Но это невозможно. Я погружаюсь в самый эпицентр паники. Меня словно разрывают на части дикие лошади – ноги и руки летят в разные стороны. Меня мучают жуткие видения пыток. Китайские воины живьем разрубают на части своих врагов. Жанну д’Арк сжигают на костре. Колесуют французских протестантов. Бойцам Сопротивления выкалывают глаза. Нацисты пытают евреев электрошоком, иголками, делают им «операции» без анестезии. Южане линчуют черных. Американские солдаты отрезают уши вьетнамцам. Пытают индейцев. Пытают индейцы. Вся история рода человеческого – это кровь, мучения и крики жертв.

Я зажмуриваюсь, но сцены проходят перед глазами. Такое чувство, будто меня четвертуют заживо, словно внутренние органы открыты для стихий, словно мне снесло полчерепа и даже мои мозги вытекают наружу. Каждое нервное окончание передает только боль. Боль – вот единственная реальность.

«Нет, это неправда», – говорю я. Вспомни те дни, когда наслаждалась жизнью, когда чувствовала такую радость, что, казалось, вот-вот взорвешься. Но я не могу вспомнить. Я распята на кресте своего воображения. А воображение такое же жуткое, как история мира.

Я помню первое путешествие по Европе в тринадцать лет. Шесть недель мы провели в Лондоне у английских родственников, осматривали достопримечательности, накапливали громадные счета в «Кларидже», оплачивавшиеся, по словам моего отца, дядюшкой Сэмом… Какой богатый дядюшка. Но меня на протяжении всего путешествия преследовали видения пыточных инструментов, которые мы видели в лондонском Тауэре, и восковые ужасы у мадам Тюссо. Прежде я никогда не видела тиски для пальцев или дыбу. Я этого не понимала.

– А что – люди еще пользуются такими вещами? – спросила я у матери.

– Нет, дорогая, ими пользовались только в старину, когда люди пребывали в более варварском состоянии. С тех пор цивилизация далеко продвинулась.

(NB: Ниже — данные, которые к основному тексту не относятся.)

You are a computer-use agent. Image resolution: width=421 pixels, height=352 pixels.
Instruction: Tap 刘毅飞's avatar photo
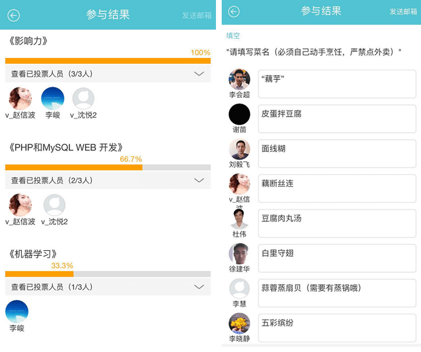pos(240,149)
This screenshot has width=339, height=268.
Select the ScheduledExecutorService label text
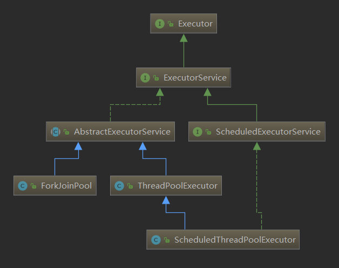click(x=268, y=131)
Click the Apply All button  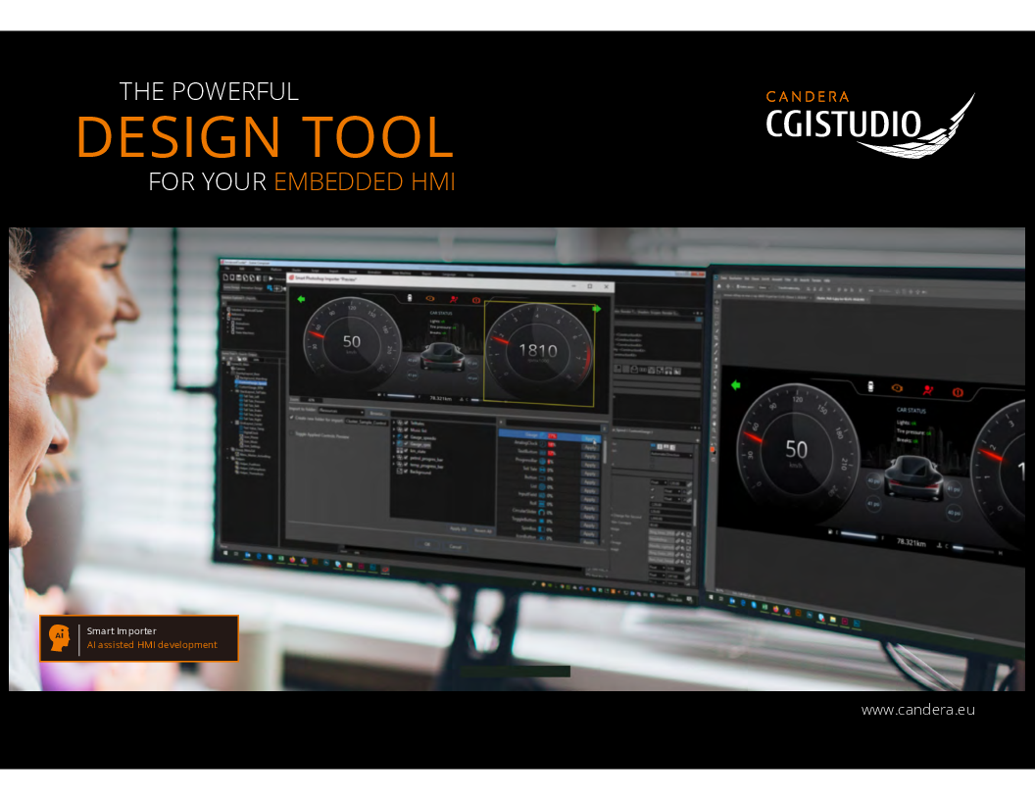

То был цивилизованный 1955 год, едва десять лет прошло после устроенного нацистами холокоста; это была эра атомных испытаний и накапливания запасов; прошло всего два года после Корейской войны, а охота на ведьм, то бишь на коммунистов, еще толком и не закончилась – в ходу были черные списки, в которых значились имена многих друзей моих родителей. Но в тот дождливый вечер в Лондоне мать, разглаживая простыни из настоящего хлопка, между которыми дрожала я, утверждала, что цивилизация продвинулась далеко. Она щадила меня. Если правда была слишком тяжела, она предпочитала обманывать.

– Хорошо, – сказала я и закрыла глаза.

А дядюшка Сэм, который столько всяких вещей вывел из налогооблагаемой базы, всего два года как во имя цивилизации отправил на электрический стул супругов Розенберг. Два года назад – это разве в старину? Мать и я решили делать вид, что так оно и есть, обнялись, а потом она выключила свет.